Work in the clinic is associated with the need to feel someone else’s pain. Therefore, it is important for a medical worker that in his life outside the institution he has the opportunity to spend time with people who can charge him with positive emotions, provide support and show understanding. Try to set aside time to communicate with family and friends in order to have an example of positive interaction before your eyes and shift the focus from difficult experiences. 

Maintaining personal boundaries

A health worker needs to learn how to allocate time and internal resources so that the tasks that arise before him are performed quickly and efficiently, be able to properly interact with colleagues and patients.
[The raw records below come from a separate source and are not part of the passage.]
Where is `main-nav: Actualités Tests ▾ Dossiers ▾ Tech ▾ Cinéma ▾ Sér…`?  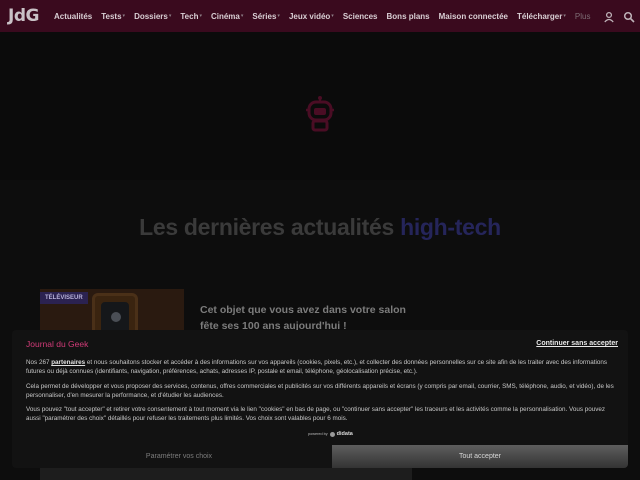
main-nav: Actualités Tests ▾ Dossiers ▾ Tech ▾ Cinéma ▾ Sér… is located at coordinates (326, 16).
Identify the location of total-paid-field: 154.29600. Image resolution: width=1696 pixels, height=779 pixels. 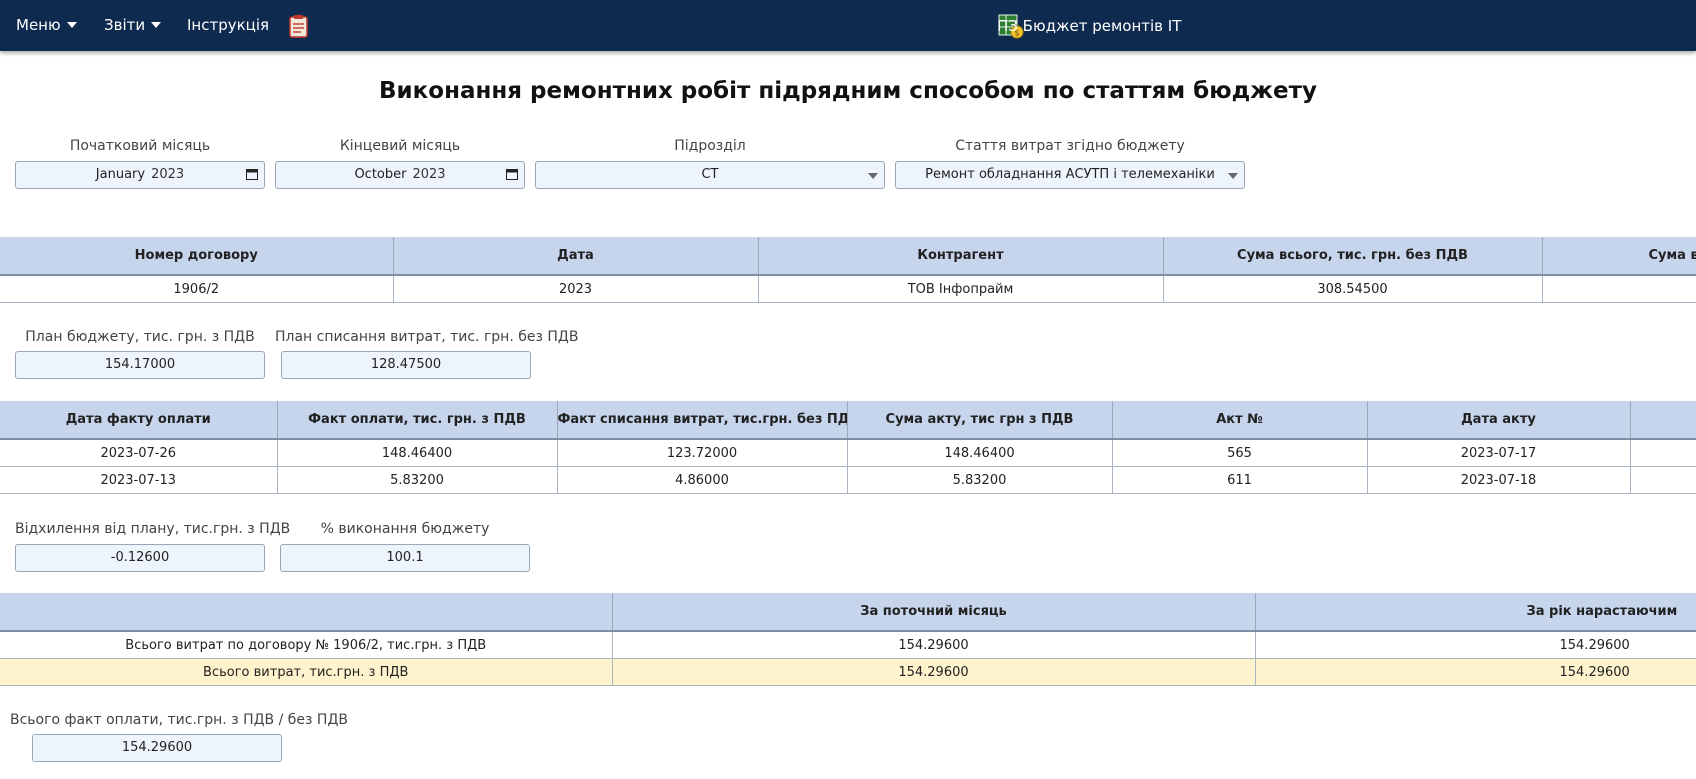
(157, 748).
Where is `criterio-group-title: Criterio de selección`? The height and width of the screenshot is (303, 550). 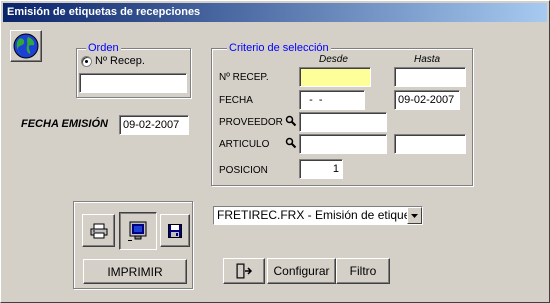
criterio-group-title: Criterio de selección is located at coordinates (279, 48).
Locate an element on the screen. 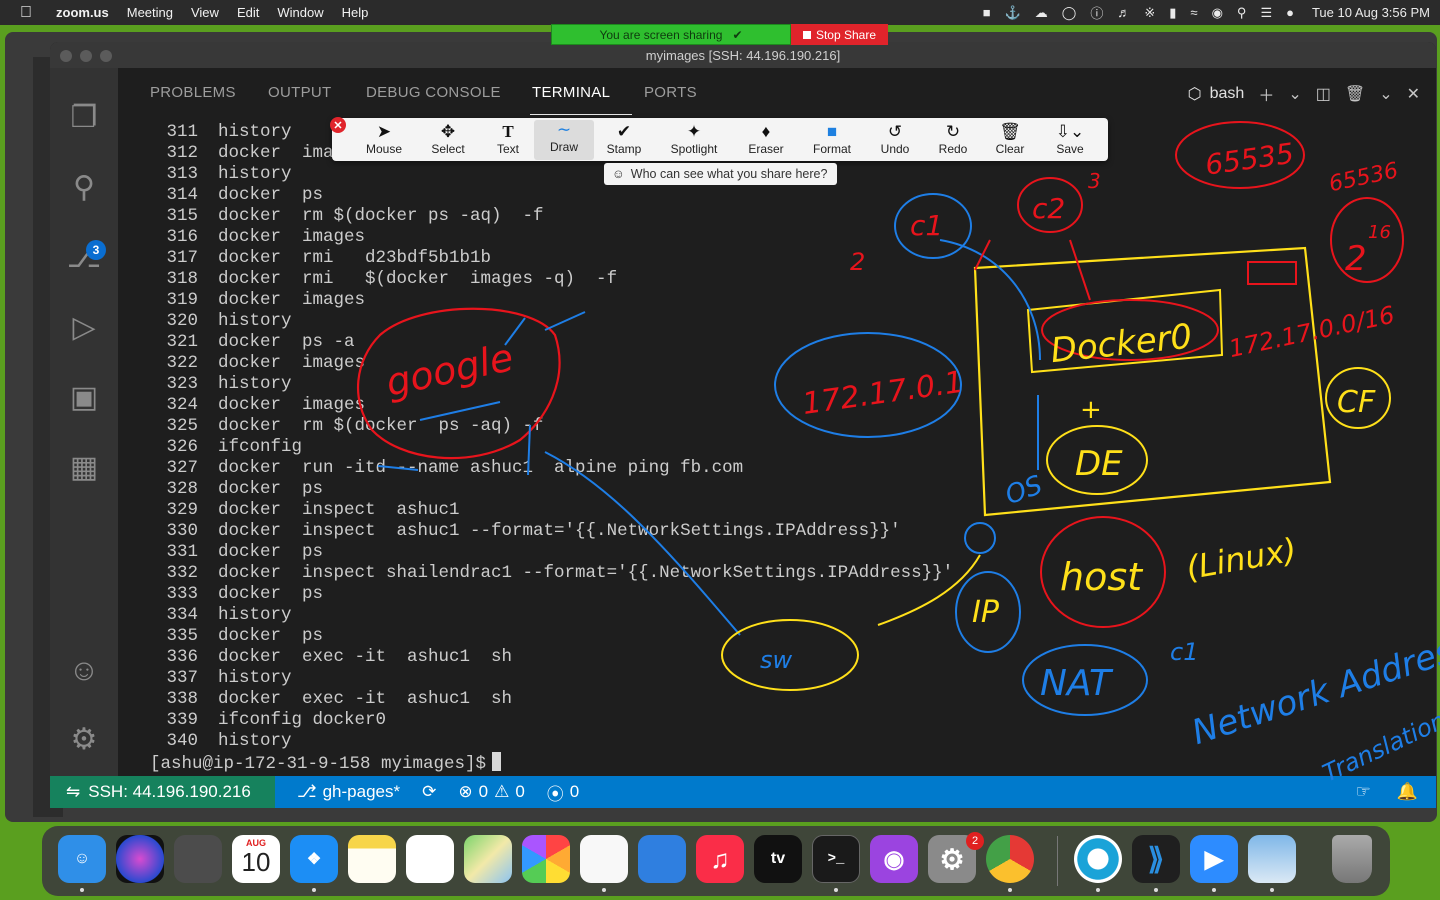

It is important to have the skill of effective communication with people around you, set them up in a friendly way, convey your position and perceive someone else’s.

Good communication and the establishment of boundaries within it reduces the level of overall stress at work and reduces the risk of conflict. Therefore, it is important for medical staff to develop communication skills: this will allow them to learn to listen to their own and other people’s needs.

However, these methods may not always be effective. And in this case, the best thing a health worker can do for themselves is to seek help. Don’t be afraid to ask for it! A person does not have to deal with everything alone. No one is embarrassed to go to the doctor with a broken leg or to the nurse for an injection — just like with EBS, one should not be shy about contacting a psychologist or a psychiatrist.

If you feel that you are on the edge, contact a specialist

It is important to note that the medical staff does not always have the opportunity to solve the problem of burnout on their own — often the risk of exposure to EBS increases due to the poor organization of working time and space by the clinic itself. Therefore, the employer must pay attention to the needs of his employees with the same regularity with which the employee himself must fix his psychological needs.

Of course, the resources of clinics are limited, but the correct organization of working hours, the even distribution of duties, the encouragement of employees in a form accessible to the institution, the organization of comfortable information spaces — all this is real for modern hospitals. Only a combination of individual efforts of a physician and an organization can lead to a decrease in the risk of developing a burnout syndrome.

However, I would also like to draw the attention of patients to the situation. Of course, each of us has the right to receive quality medical care, this right should be upheld and protected. However, it will be great if we, as patients, do not forget that we are assisted by living and feeling people who, like us, need understanding and correct, polite treatment.